The variance properties state that, for a variable X :

$Var(X)=E([X-E(X)]^{2})$

Where E(X) is the expectation of the variable X.

As a consequence, regarding the variable $Z(x+h)-Z(x)$, the variogram function can be rewritten as follows:

$2\gamma(h)=E([Z(x+h)-Z(x)-E(Z(x+h)-Z(x))]^{2})$

Because $Z(x)$ is a second-order stationary variable, $E[Z(x)]=E[Z(x+h)]$. For two variables X and Y, it can be said that $E(X+Y)= E(X)+E(Y)$ which means that $E[Z(x+h)-Z(x)]=0$ and that the variogram function can be simplified :

$2\gamma(h)=E([Z(x+h)-Z(x)]^{2})$

By adding and subtracting  $\mu$ , the expectation of $Z(x)$, it can be written:

$2\gamma(h)=E([(Z(x+h)-\mu)-(Z(x)-\mu)]^{2})$

When developing the squared term,

$2\gamma(h)=E([Z(x+h)-\mu]^{2}+[Z(x)-\mu]^{2}-2[Z(x+h)-\mu][Z(X)-\mu])$

The expectation properties state that $E(X+Y)=E(X)+E(Y)$. As such:

$2\gamma(h)=E([Z(x+h)-\mu]^{2})+E([Z(x)-\mu]^{2})-2E([Z(x+h)-\mu][Z(X)-\mu])$

Here, the last term refers to the covariance between the variables $Z(x+h)$ and $Z(x)$, so:

$2\gamma(h)=E([Z(x+h)-\mu]^{2})+E([Z(x)-\mu]^{2})-2cov[Z(x+h),Z(h)]$

Given that $Z(x)$ is a second-order stationary variable, the covariance between $Z(x+h)$ and $Z(x)$ is defined as $C(h)$,

$2\gamma(h)=E([Z(x+h)-\mu]^{2})+E([Z(x)-\mu]^{2})-2C(h)$

Previously, $\mu$ was defined as the expectation of $Z(x)$. As $Z(x)$ is a second order stationary variable, $E[Z(x)]=E[Z(x+h)]$ and :

$2\gamma(h)=E([Z(x+h)-E(Z(x+h))]^{2})+E([Z(x)-E(Z(x))]^{2})-2C(h)$

One can recognize the variance formula:

$2\gamma(h)=Var(Z(x+h))+Var(Z(x))-2C(h)$

$Z(x)$ is second-order stationary so the variance $Z(x)$ is constant over the entire study domain so:

$2\gamma(h)=\sigma^{2}+\sigma^{2}-2C(h)$

$2\gamma(h)=2\sigma^{2}-2C(h)$

$\gamma(h)=\sigma^{2}-C(h)$

All the purpose of the definition was to establish the relation between the variance $\gamma(h)$ and the covariance $C(h)$  between observations separated by a lag distance $h$ (Fig. 1). It must be understood that if the covariance exists, then the semi-variance $\gamma(h)$ between observations exists. However, the opposite reasoning is wrong. For the covariance to exist, $Z(x)$ must be considered as a second-order stationary variable. The intrinsic stationary also has to be assumed so that the variogram can be derived! Be aware that the variogram can still be defined even if $Z(x)$ is not a second-order stationary variable. However, in that case, the covariance will remain undefined. Even if all the demonstration is not clear for you, what must be understood is that these assumptions regarding the different types of stationarity of $Z(x)$ are fundamental so that the semi-variance and covariance functions can exist.
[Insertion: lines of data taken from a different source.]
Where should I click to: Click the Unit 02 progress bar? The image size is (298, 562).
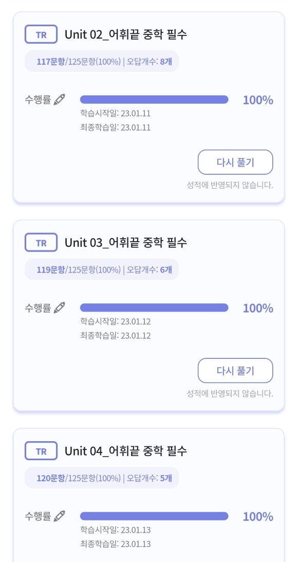(154, 100)
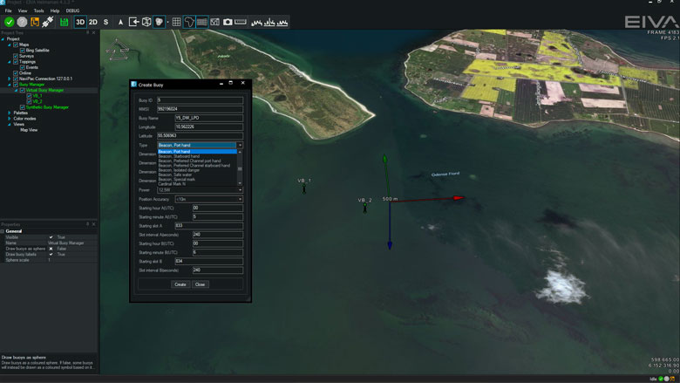
Task: Expand the Color modes tree node
Action: tap(9, 118)
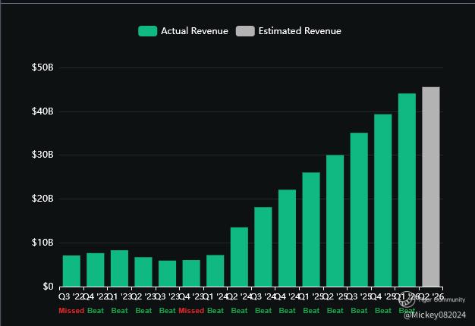475x326 pixels.
Task: Select the Q2 '25 revenue bar
Action: click(335, 221)
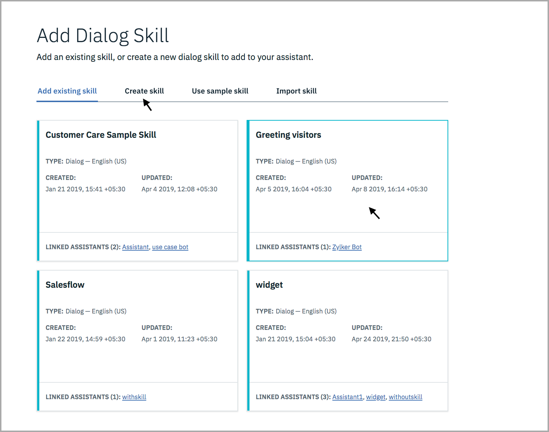Click the withskill link under Salesflow
Image resolution: width=549 pixels, height=432 pixels.
coord(134,397)
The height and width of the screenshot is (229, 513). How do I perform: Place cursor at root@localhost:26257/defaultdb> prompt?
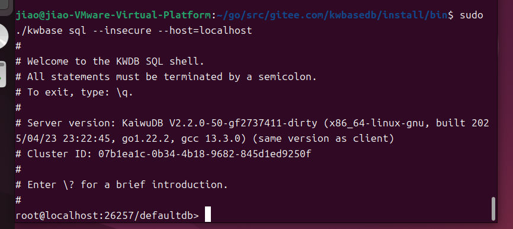click(x=107, y=215)
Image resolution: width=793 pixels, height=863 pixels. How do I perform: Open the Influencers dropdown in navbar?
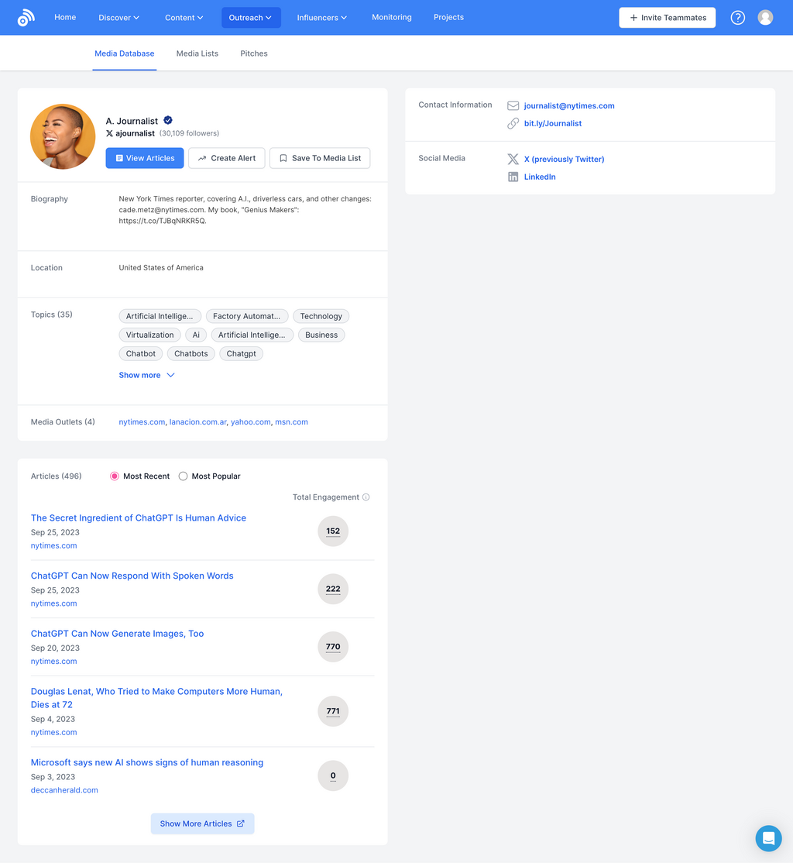point(321,18)
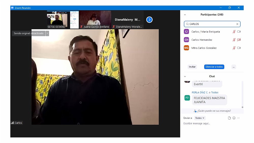Attach a file in chat
Screen dimensions: 254x143
pyautogui.click(x=229, y=118)
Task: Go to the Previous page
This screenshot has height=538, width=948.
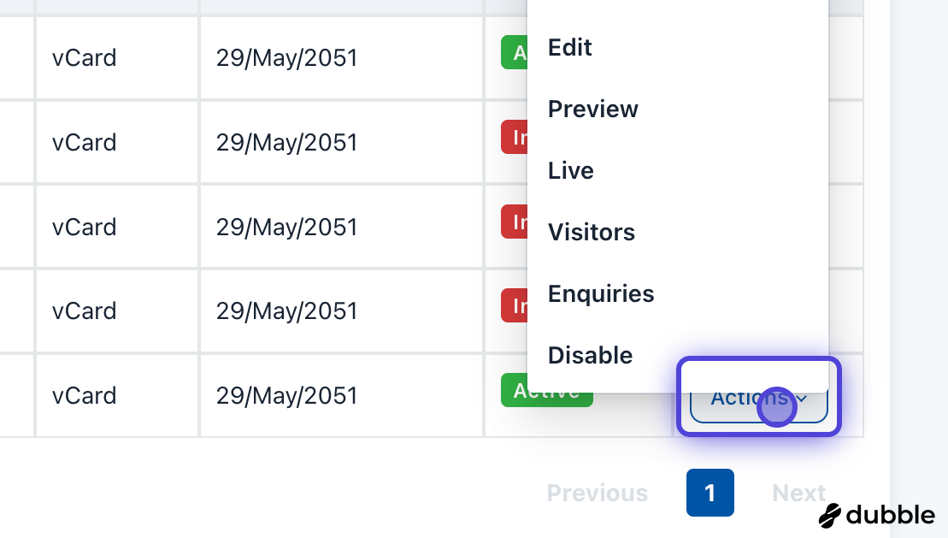Action: tap(598, 494)
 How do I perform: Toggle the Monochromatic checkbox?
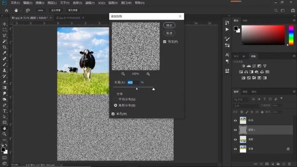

Fig. 1. Relationship between the semi-variance and the covariance

From a more practical point of view, $Z(x)$ can be considered second-order stationary if the semi-variance $\gamma(h)$ reaches a plateau. In case of nested spatial structures, the stationarity can be assumed at specific spatial scales for simplification purposes. Note also that the variogram is defined for the whole study domain which means that the variogram function is considered true over the whole field.

# Stationarity and second order stationarity

These two concepts do not refer to the same assumptions and there must be no confusion between those two terms. A stationary variable $Z(x)$ is a variable whose mean and variance are invariant by translation, which means that the mean and variance are constant over the whole domain. Second-order stationarity assumes in addition that the covariance between observations separated by a lag $h$, that is to say $cov(Z(x+h),Z(x))$  only depends on the lag $h$ between these observations. It must be understood that stationarity does not imply second-order stationarity. The assumptions of second-order stationarity and intrinsic stationarity are made so that a covariance function can be defined.